Apr 6, 2008 16:33 · 229 words · 2 minute read

From the Tell-Me-That-It-Wasn’t-Bleeding-Obvious-That-It-Wouldn’t-Work-The-First-Time-Around department:

Plans to use satellite tracking to monitor sex offenders have been shelved by the government.

The Ministry of Justice (MoJ) said the project had been suspended pending further “developments in technology”.

A two-year pilot scheme found that the equipment could be blocked or distorted by high rise buildings or even trees.

However, just in case your faith in the ability of government to deal with the bleedin’ obvious was beginning to recover a little, fear not. Woo and technological pixie dust still have a part to play in government:

Ministers are now believed to be planning to use lie detectors as a new technique to deal with paedophiles.

Legislation was passed last year to expand the programmes of polygraph or lie detector tests.

It’s discredited technology, so it’s no great suprise that the MoJ are about to order a gazillion pounds-worth.
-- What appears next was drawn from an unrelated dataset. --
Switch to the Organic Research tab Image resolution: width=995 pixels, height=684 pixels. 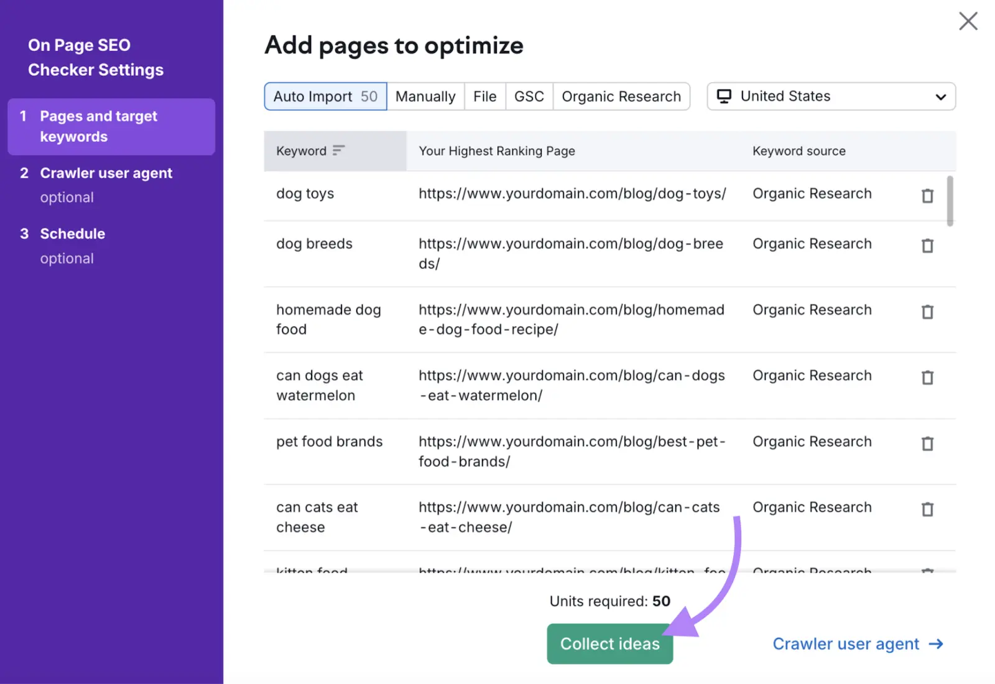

Probably from EDS.

However, they are at least being honest about the reasons for this:

Napo’s spokesman said: “The polygraph is likely to be of limited value because sex offenders can manipulate the outcomes.

“It remains the case, however, that sufficient controls should be in place for each individual case to maximise public perception, ” he said.

Which translated from PR-speak means, “We know that they’re fucking useless, but this looks good in a Daily Mail headline so we’re going to do it anyway.”